3. How long does a rebuild take?
Do I assume correctly that the server would be off-line during this?
Or will everything keep running during this?

Will the lack of space on the C: partition cause problems with the rebuild?

4. If step 2 is a safe, 'do-able' solution, then will the Paragon partition software, mentioned on this forum, safely increase the system partion (C:)as someone mentioned?
(I hope the backups stop failing then)

Acronis also seem to have partition software that they say will work on Raid arays and w2k server- but does anyone have experience of this or Paragon that proves definitely which one I should use?

5. Any other tips /ideas welcome. No one else at the company seems worried but I can see the whole thing coming down if nothing is done.




Yorkshireman2
 
1) Most likely. Before I would do anything I would free up space on the C: partition.

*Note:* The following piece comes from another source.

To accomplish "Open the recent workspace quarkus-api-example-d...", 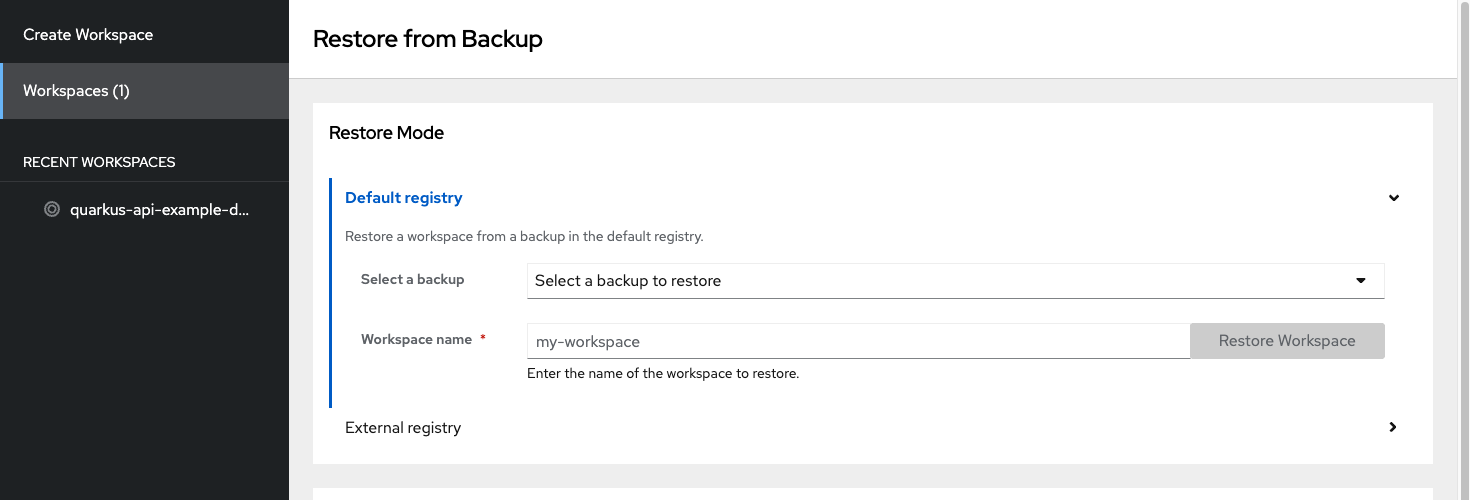I will 158,210.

Start with search/delete for *.tmp files, delete files in \temp directories, temporary Internet files. Search google for low disk space on drive for more ways to gain space.
After you gain approx 1 gig of free space (at least 500 meg), run chkdsk, backup before proceeding. I have run many Windows 2000 systems which small partitions and can always free a gig, might take hours but it can be done.

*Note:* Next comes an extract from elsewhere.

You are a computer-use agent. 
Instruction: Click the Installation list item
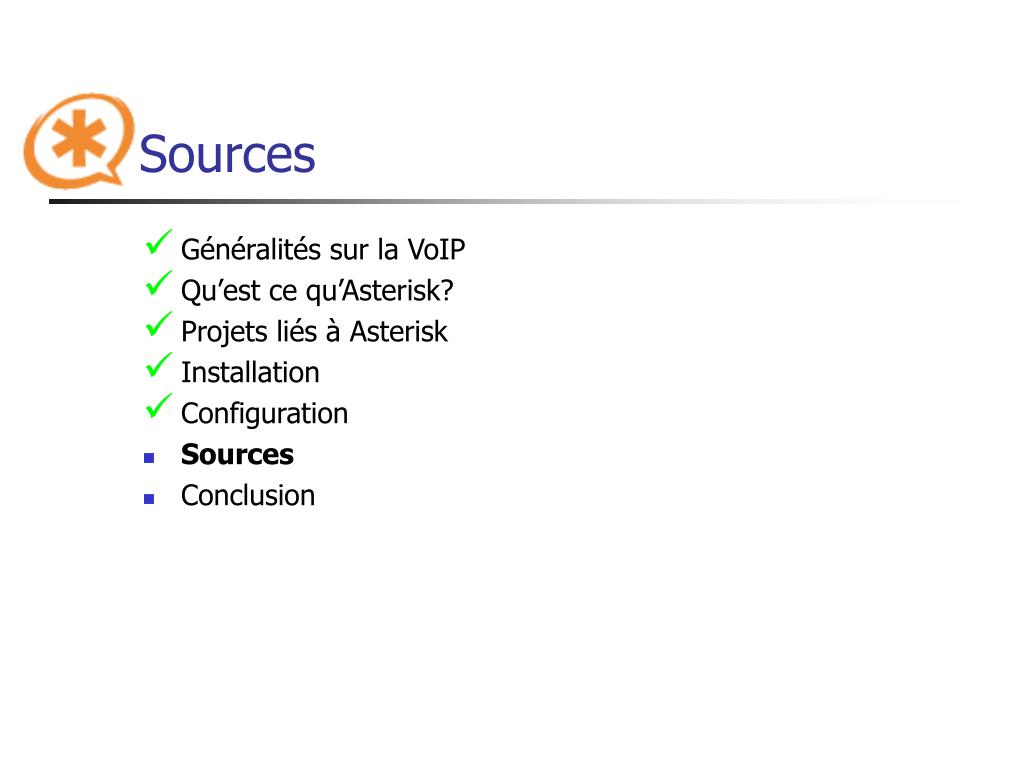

2)"Is it safe to replace each of the other small disks with larger drives, one at a time, and allow a rebuild to occur before changing the others?"

The procedure you described is correct, there always a possibility something may go wrong, not likely, so do not proceed with out a backup.

time.. depends on the raid controller's speed and the disks.. could be a couple hours for each drive replacement, but this could vary considerably. The server does not have to be off line, but during the drive replacements, background initialization will take place and the server will slow down considerably; doing this off hours is the better choice. Lack of space will not be a factor, as you should not consider any of this until you free up space.

3)Used both Acronis and Paragon, primarily Paragon, many times without issues, but I am always nervous playing with partitions. Once the entire disk space is regained, if you have multiple partitions, you may need to shrink another partition to increase the system partition, no big deal.

5)"No one else at the company seems worried but I can see the whole thing coming down if nothing is done." You are correct, it will eventually go down and the repair will take hours, they should be worried.



........................................
Chernobyl disaster..a must see pictorial
 
Thanks Technome,

I sent a thanks notification after your reply and I am updating you now.
The sytem partition now has 1.2GB free space and I replaced one of the Raid disks successfully. This job was moved up in the queue because a disk failed! OMG - the controller made a 'godawful' beep all day while the disk was bad! I had to wear earplugs all day while I found the problem, changed the disk and left it to rebuild. Rebuild took the rest of the day and probably well into the evening.
It took me a while to find definitely why the loud beeps were coming from the server, because no error messages appeared, even in the event log.
Then I discovered the array manager software was missing. Later found out from the boss "Oh, I may have deleted that while clearing files from the drive".

After downloading new array manager software and installing (which wouldnt install without first upgrading the raid driver) and two reboots later, a nice warning message popped up telling me of the disk failure (would have been nice to know that at first).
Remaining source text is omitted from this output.